1er épisode ici : https://www.senscritique.com/album/runaljod_ragnarok/critique/278049211

Episode 2 ici : https://www.senscritique.com/album/saga_de_ragnar_lodbrock/critique/274852325

Les pièces sont en place ! Au-dessus de la brume épaisse semblant issue d’un incendie terrible, un ciel sinistre terne et blafard comme un acier mal forgé strié de trainées jaunes orangées et traversé par un arc en ciel majestueux manifestation imaginaire de Dieux omnipotents, omniscients et omniprésents à tout esprit faible ou dérangé. En bas, sous cette masse démesurée, prélude à l’infini une lande morne mais belle, parsemée d’étangs bourbeux où fleurissent les Nepenthès et de rocs granitiques restes de géants de pierre éclatés dans une guerre ancienne entre les élémentaires fondateurs. L’horrible monotonie et la lugubre désolation des perspectives semblent si favorables à n’importe quelle tuerie. L’armée Angle fourbue est pressée de chasser les envahisseurs. Elle est forte d'une infanterie de six cents "soldats pions" encadrée et soutenue par une cavalerie lourde d'une centaine de pièces. Les fous sont là eux aussi incarnés par les « Ealdorman » Beornwulf et Ecgberht. Dévorés par l'ambition, le pouvoir et prêts à toutes les compromissions, ils sont malgré tout et pour cette circonstance au service du roi Æthelweard. Habile stratège ce dernier n'est pas dupe et sait que la partie sera serrée contre les Vikings mais surtout après la victoire espérée. Les ficelles qui les relient sont fragiles et n'existent que grâce à Ragnar. Dans toute partie d'échec il faut des tours. La première est Cenwulf maître de l'infanterie et la seconde son frère Ceolwulf maître de la cavalerie. Ils sont des forces de la nature, des géants que leurs chevaux peinent à porter et tous deux dévoués au roi. Ils se sont vus confiés les hommes de Beornwulf et d’Ecgberht afin de ne pas disperser les commandements, afin que les ordres émanent d'une seule tête. Enfin, tant qu’elle tient sur son tronc ! La balance donc n'est pas à l'équilibre et malgré le brouillard qui brise la vitesse d'une cavalerie, qui favorise le combat en petits groupes les vikings semblent mal engagés.

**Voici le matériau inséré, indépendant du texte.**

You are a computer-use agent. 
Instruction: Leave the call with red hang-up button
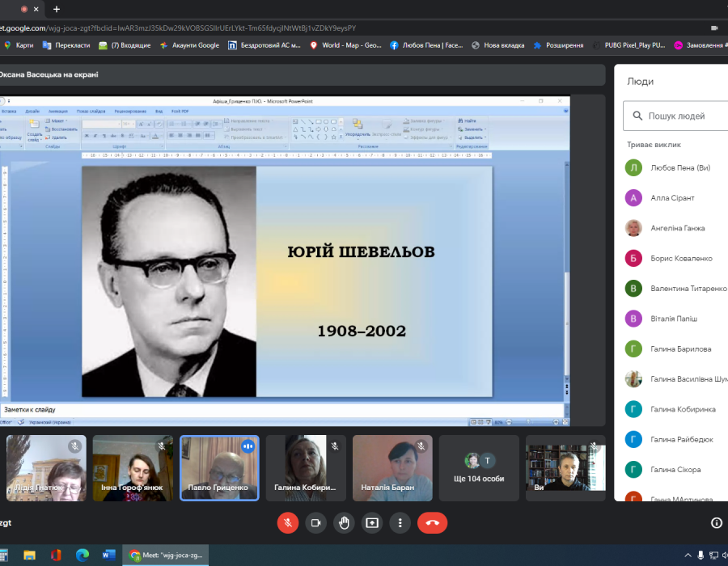[432, 522]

Æthelweard prend la parole :

- Cenwulf entends-tu ? La voix s'est tue !

- Oui mon roi et le choc des boucliers aussi.

Beornwulf de sa voix aigre :

- Ce brouillard n'est pas naturel, il s'est formé si vite ! Il est si dense et puis tous ces boulders ne vont pas non plus aider nos placements. Ils vont permettre à l'ennemi de se cacher, de surgir. Il nous faut trouver un espace vierge beaucoup plus grand qui nous permette grâce à notre avantage numérique de les renverser de les écraser et surtout de ne pas être gênés par ces rocs.

Ceolwulf à son frère :

- Ils sont tout prêts, il est temps pour moi de faire mouvement avec les chevaux nous ne pouvons rester avec la piétaille. Par Dieu, je connais ce pays, un peu plus loin les blocs se raréfient. Nous allons partir au trop et guetter. Si nous trouvons l’ennemi sur la route nous le balaierons. Mon roi ?

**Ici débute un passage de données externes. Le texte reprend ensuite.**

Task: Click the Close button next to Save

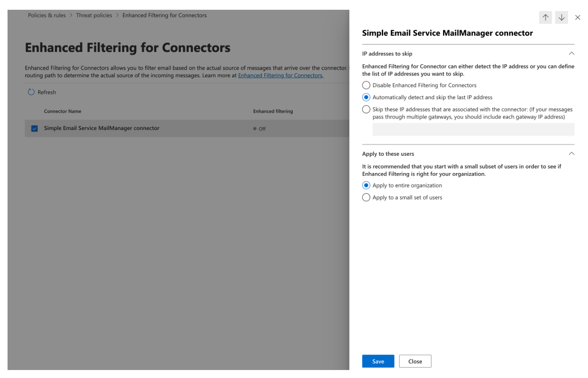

- Fais mouvement Ceolwulf, quant à nous, nous allons forcer l’allure et rester groupés avec les hommes. J’avoue que ces nordiques sont fous s’ils tentent quelque chose. Nous te rejoindrons très vite.

- Ta confiance fait plaisir à voir Æthelweard mais m’inquiète aussi. Ces animaux ne sont pas à prendre à la légère et puis cette voix, ces cris, ils se sont insinués dans l’esprit de nos hommes. Il vaudrait mieux faire marche arrière, trouver rapidement une position plus favorable et attendre que le damné fog se dissipe.

- Il n’est plus temps Ecgberht. Je sens presque leur odeur. Il est heure de batailler, de ferrailler et de vaincre ! Allez Ceolwulf va, Dieu t’accompagne !

Alors dans un grand fracas de sabots la cavalerie s’ébranle et se noie en quelques secondes dans le brouillard qui englue jusqu’aux pensées confuses des guerriers.

Le trot des chevaux forme une musique, une rythmique entrainante et malgré les fumées divines la cavalerie heureuse de faire mouvement retrouve assez vite un moral d’acier.

Derrière Cenwulf ordonne :

- Infanterie marche rapide, en avant !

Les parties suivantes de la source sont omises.